Mahkûm olunan cezanın infazına genel af veya etkin pişmanlık dışında başka bir hukukî nedenle son verilmiş olması halinde, yasaklanmış hakların geri verilmesi yoluna gidilebilmesi için, hükmün kesinleştiği tarihten itibaren beş yıl geçmesi gerekir. Ancak, bu süre kişinin mahkûm olduğu hapis cezasına üç yıl eklenmek suretiyle bulunacak süreden az olamaz.  

Yasaklanmış hakların geri verilmesi için; hükümlünün veya vekilinin talebi üzerine, hükmü veren mahkemenin veya hükümlünün ikametgâhının bulunduğu yerdeki aynı derecedeki mahkemenin karar vermesi gerekir.  

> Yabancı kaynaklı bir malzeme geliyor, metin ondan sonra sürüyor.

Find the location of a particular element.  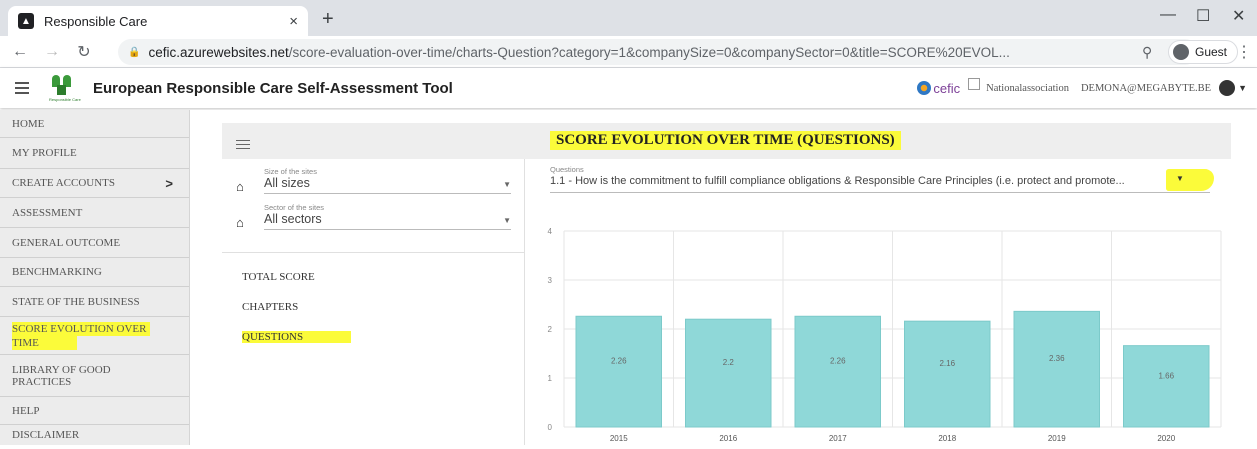

cefic-logo: cefic is located at coordinates (938, 88).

Mahkeme bu husustaki kararını, dosya üzerinde inceleme yaparak ya da Cumhuriyet Savcısını ve hükümlüyü dinlemek suretiyle verebilir.  Yasaklanmış hakların geri verilmesine ilişkin karar, kesinleşmesi halinde, adlî sicil arşivine kaydedilir.  

Bazı mahkemeler tarafından yasaklanmış hakların geri verilmesi talepleri suçun TCK’da düzenlendiğinden bahisle reddedilmekte ise de, Yargıtay 11. Ceza Dairesinin aşağıda verilen 25.02.2008 tarih ile 2008/231 E, 2008/1002 Kararını unutmamak lazım.

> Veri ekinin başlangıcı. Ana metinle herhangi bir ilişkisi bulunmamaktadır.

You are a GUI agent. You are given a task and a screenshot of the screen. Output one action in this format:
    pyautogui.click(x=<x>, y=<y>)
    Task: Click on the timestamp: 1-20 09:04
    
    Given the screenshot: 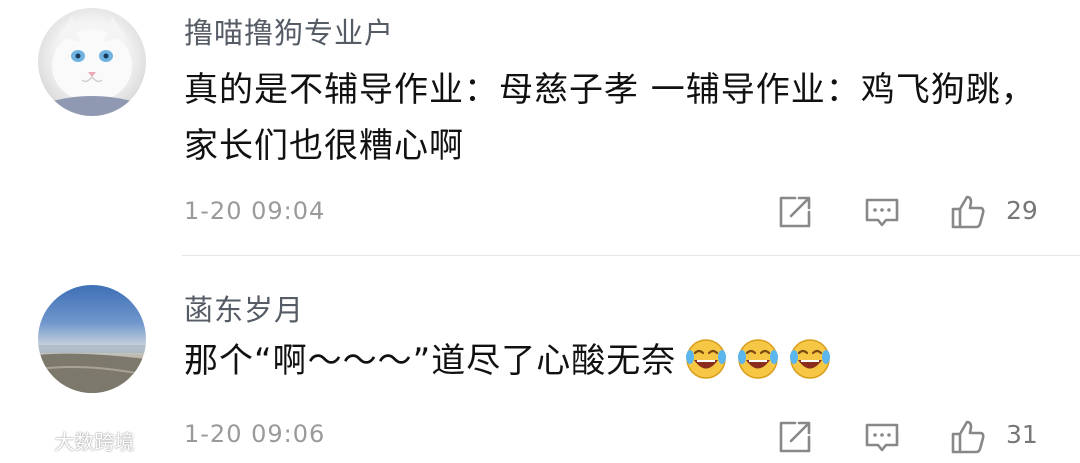 What is the action you would take?
    pyautogui.click(x=255, y=211)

 “Yasaklanmış hakların geri verilmesi kurumu yitirilen hak ve ehliyetlerin koşulların gerçekleşmesi halinde iyi halli hükümlüye yargı yolu ile geri verilmesini sağlamaktadır. Bu yasaklılık ister Türk Ceza Kanunundan, isterse özel bir yasadan kaynaklansın, "kamu hizmetlerinden yasaklanma", "memuriyetten mahrumiyet", "seçme ve seçilme hakkından yoksun kılınma", "yasal kısıtlılık altında bulundurulma" gibi gerek bir mahkumiyetin doğal sonucu gerekse ceza şeklinde hükmedilen her nevi ehliyetsizliklerin yasak hakların geri verilmesi yoluyla bertaraf edilmesine hukukumuzda bir engel bulunmamaktadır. 5352 sayılı Adli Sicil Kanunu 06.12.2006 gün ve 5560 sayılı kanunun 38.maddesi ile eklenen 13/A maddesinin 1.fıkrasındaki; "5237 sayılı Türk Ceza Kanunu dışındaki kanunların belli bir suçtan dolayı veya belli bir cezaya mahkûmiyete bağladığı hak yoksunluklarının giderilebilmesi için, yasaklanmış hakların geri verilmesi yoluna gidilebilir". hükmü gereğince hükümlülük kararında açıkça hükmedilmese bile mahkumiyetin doğal neticesi olarak yasaklanan hakların her zaman yukarıda bahsedilen maddenin birinci fıkrasındaki koşulların bulunduğuna mahkemece kanaat getirilmesi halinde iadesine karar verilebileceği cihetle; dolandırıcılık suçundan verilen mahkumiyetin doğal sonucu olarak yasaklanan haklarının geri verilmesi talebinde bulunan hükümlünün hukuki durumunun 5352 sayılı Yasanın 13/A maddesinde belirtilen şartlar ışığında değerlendirilerek karar verilmesi gerekirken hatalı gerekçeyle red kararı verilmesi yasaya aykırı...”  5352 Sayılı Adli Sicil Kanunu’nun geçici ikinci maddesinde 11.04.2012 tarihinde 6290 sayılı Kanunla yapılan değişiklik sonucu adli sicil ve arşiv kayıtlarını silinebilmesi için yetkili mahkemeden Yasaklanmış Hakların Geri Verilmesi Kararı alındıktan sonra, Adli Sicil ve İstatistik Genel Müdürlüğüne dilekçe ile müracaat edilmesi yeterli olup, ayrıca mahkemeden adli sicil ve arşiv kaydının silinmesin istenmesine gerek yoktur. Bu yetki 6290 sayılı Kanun ile Adli Sicil ve İstatistik Genel Müdürlüğüne verilmiştir.